Theresa May et Jean-Claude Juncker
Theresa May et Jean-Claude Juncker — EMMANUEL DUNAND / AFP

FEU VERT

Brexit: Londres n’exclut pas une prolongation de la période de transition

Michel Barnier, le négociateur en chef de l’UE, lui, a suggéré que le Royaume-Uni reste dans l’union douanière et le marché intérieur jusqu’à fin 2021…

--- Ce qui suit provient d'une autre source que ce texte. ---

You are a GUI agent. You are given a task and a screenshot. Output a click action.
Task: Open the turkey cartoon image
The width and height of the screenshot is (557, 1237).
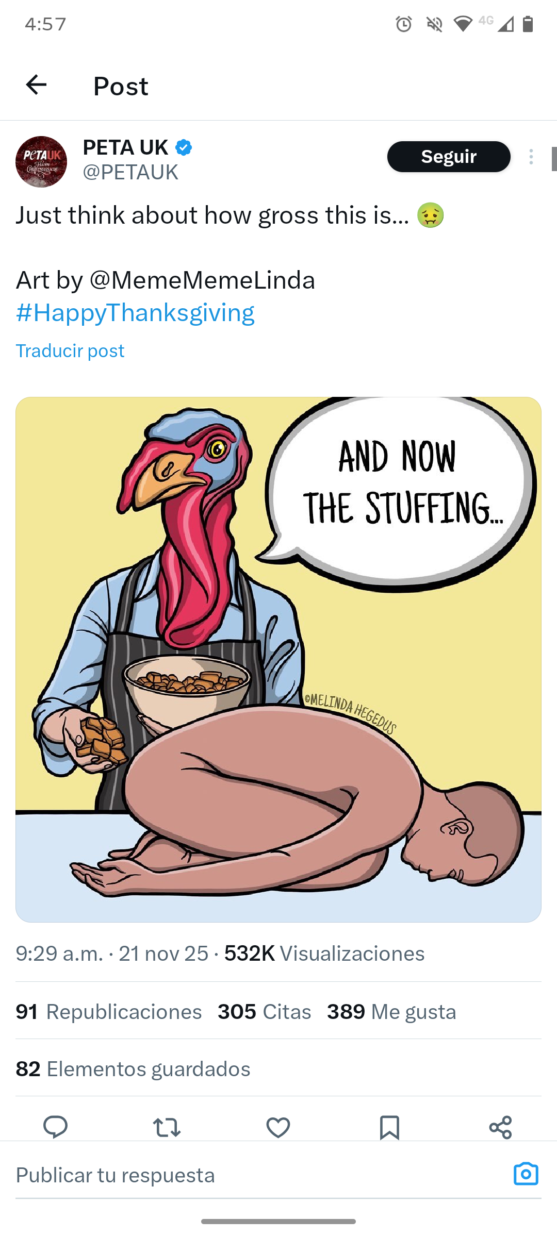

Une solution qui pourrait permettre de gagner plus de temps et de parvenir à un accord commercial avec l’Union européenne. La Première ministre britannique, Theresa May, a annoncé, ce jeudi, qu’elle était ouverte à la prolongation de « quelques mois » de la période de transition après le Brexit, prévu pour fin mars 2019.

« Une nouvelle idée a émergé et cette idée, à ce stade, est l’option de créer une période de transition de quelques mois », a-t-elle déclaré lors de son arrivée au sommet des 28 de l’UE. Cette possibilité « ne devrait pas être utilisée », a-t-elle cependant nuancé.

Une atmosphère « beaucoup plus détendue »

Mercredi, Michel Barnier, le négociateur en chef de l’UE, lui, a suggéré que le Royaume Uni reste dans l'union douanière et le marché intérieur jusqu'à fin 2021, soit un an de plus que prévu initialement. Le face-à-face de la Première ministre britannique Theresa May mercredi avec ses 27 homologues s’était déroulé dans une bien meilleure atmosphère qu’il y a un mois à Salzbourg.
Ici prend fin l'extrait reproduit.